Aim -
Please rewrite everything from the line containing "How do I perform: Click" down to the end of the material as a Markdown table with the columns Row and Line. Skip blank lines and leave the pictures out.

The input -

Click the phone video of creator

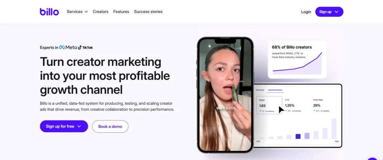[x=225, y=95]
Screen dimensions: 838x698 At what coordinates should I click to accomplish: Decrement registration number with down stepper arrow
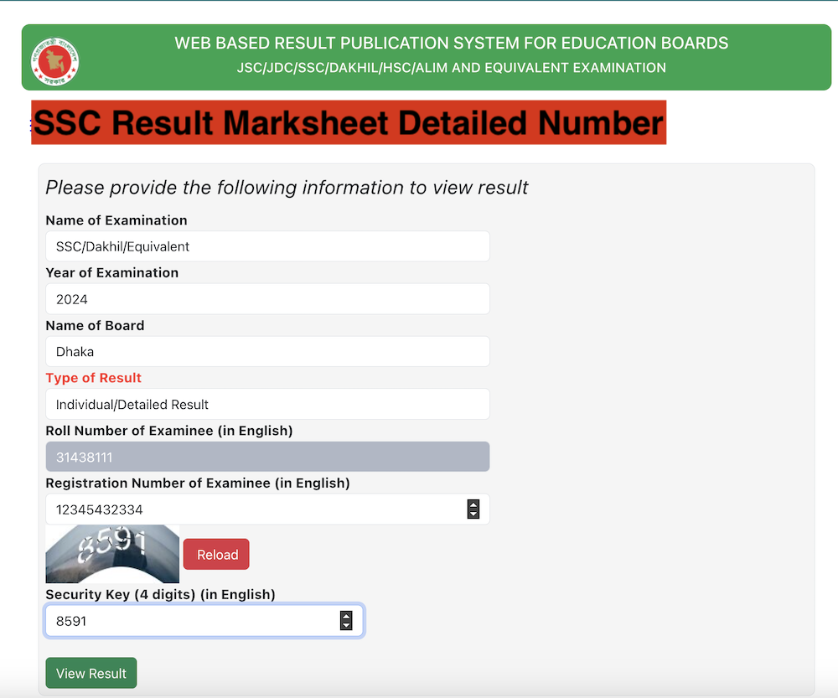473,514
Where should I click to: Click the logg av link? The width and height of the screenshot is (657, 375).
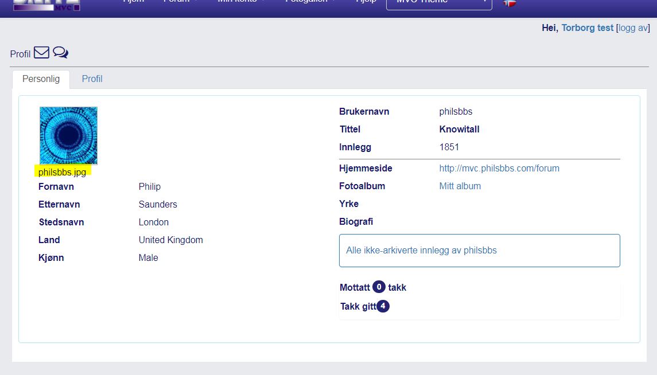tap(633, 28)
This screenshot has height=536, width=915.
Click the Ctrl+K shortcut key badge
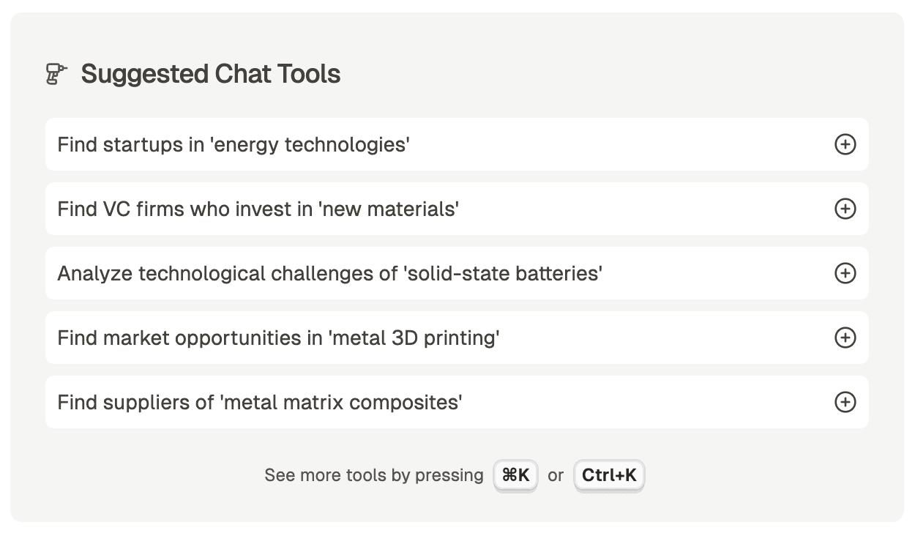(x=609, y=475)
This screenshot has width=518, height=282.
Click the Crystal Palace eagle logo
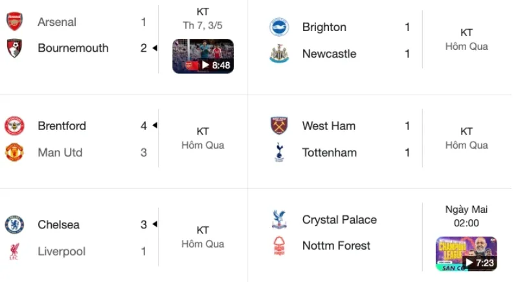click(x=279, y=220)
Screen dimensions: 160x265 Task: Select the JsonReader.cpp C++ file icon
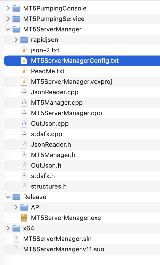pyautogui.click(x=24, y=92)
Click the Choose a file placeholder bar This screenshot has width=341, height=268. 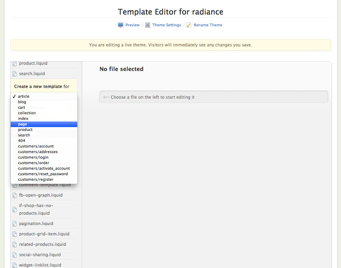click(x=213, y=97)
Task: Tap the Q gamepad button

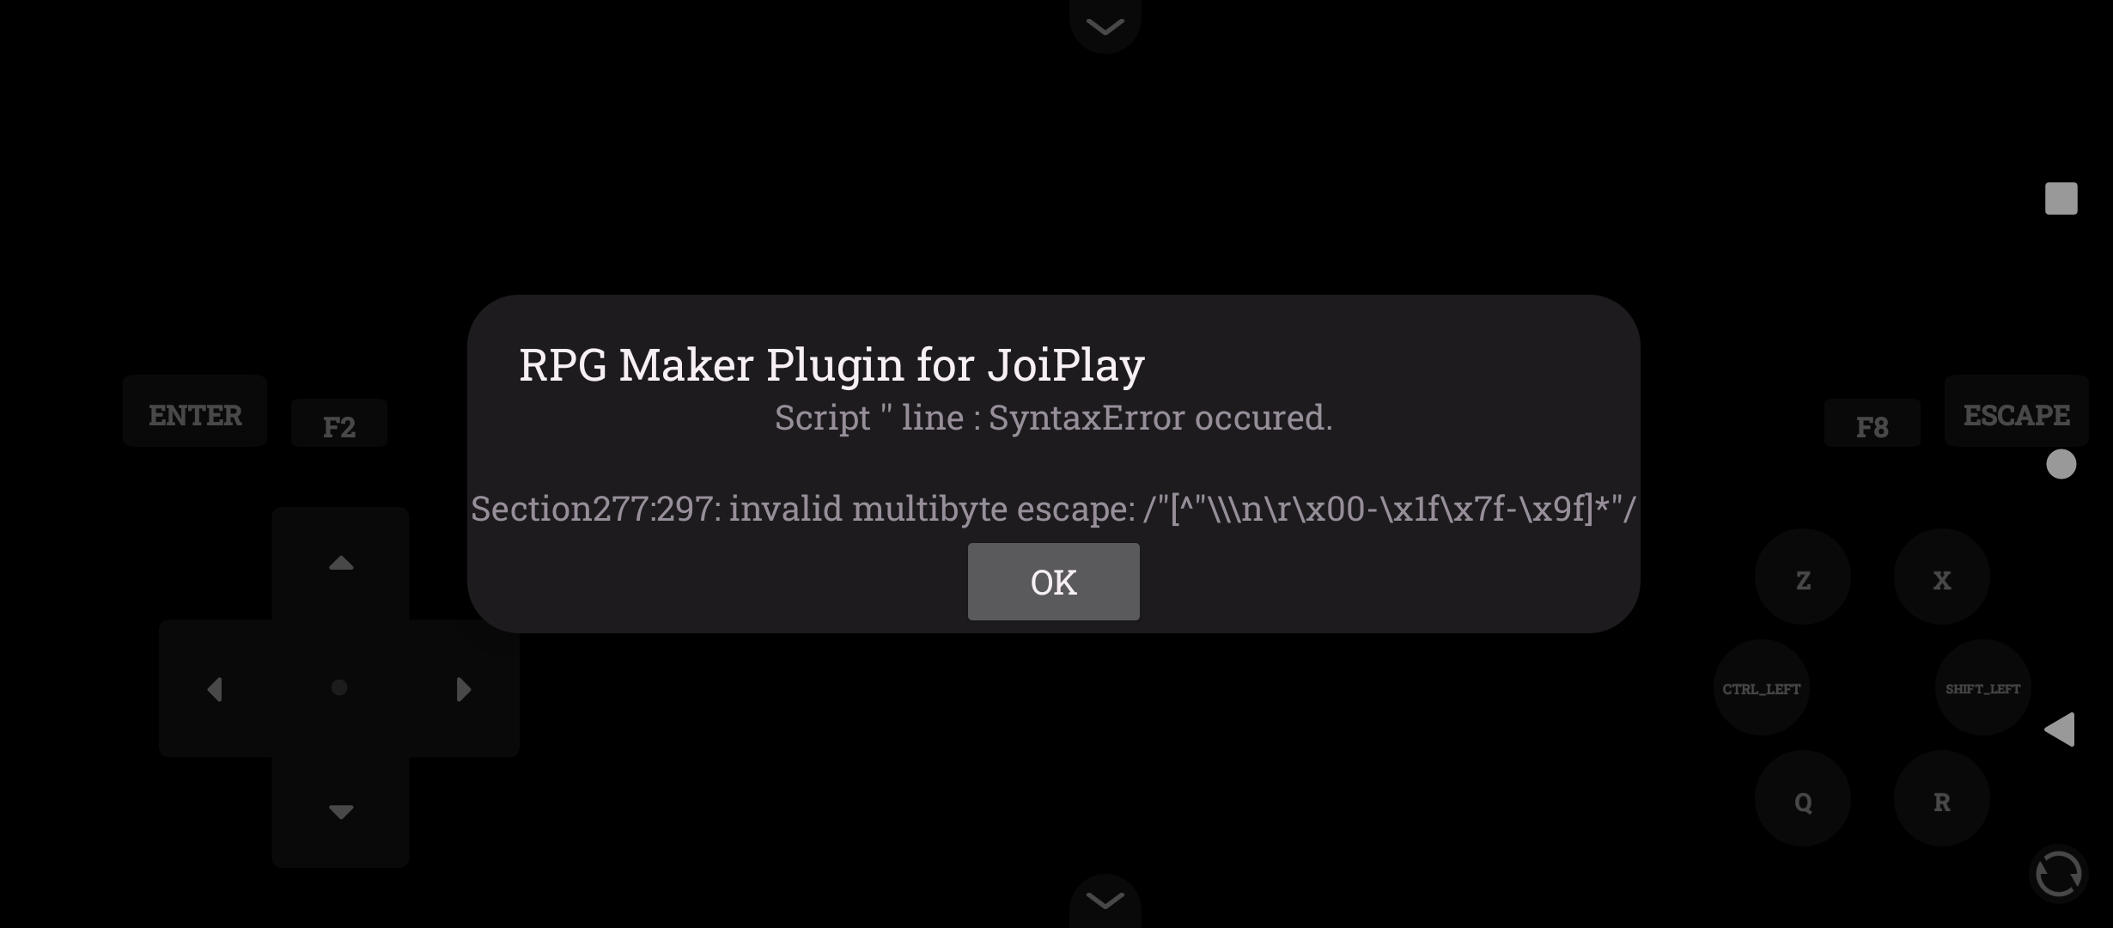Action: tap(1803, 798)
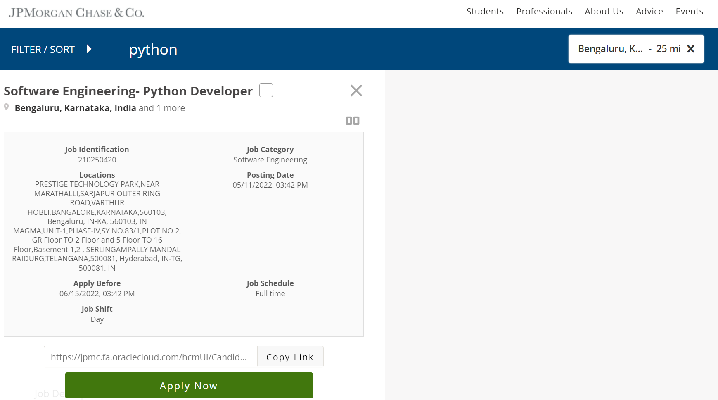Open the Events navigation link
The image size is (718, 400).
[689, 12]
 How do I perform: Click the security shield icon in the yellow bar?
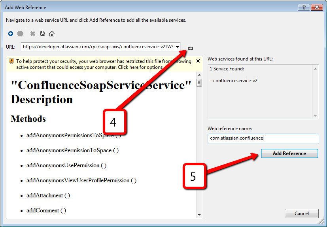pyautogui.click(x=11, y=61)
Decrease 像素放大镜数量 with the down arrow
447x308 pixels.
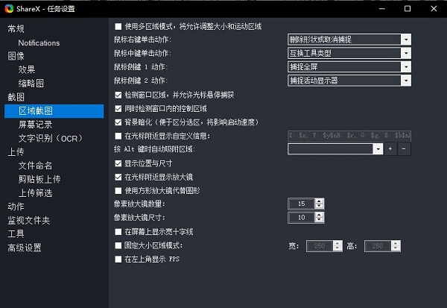320,207
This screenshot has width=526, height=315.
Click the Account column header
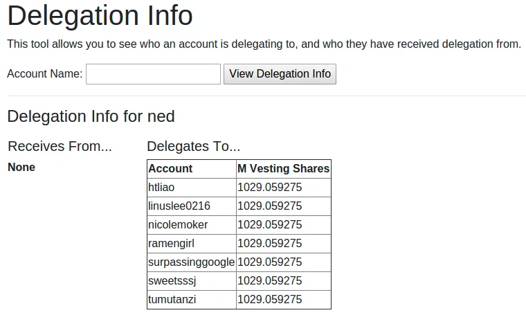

Result -
| Row | Line |
|---|---|
| 1 |  How do I perform: Click the security shield icon in the yellow bar? |
| 2 | pyautogui.click(x=11, y=61) |
| 3 | Decrease 像素放大镜数量 with the down arrow |
| 4 | 447x308 pixels. |
| 5 | 320,207 |
| 6 | This screenshot has width=526, height=315. |
| 7 | Click the Account column header |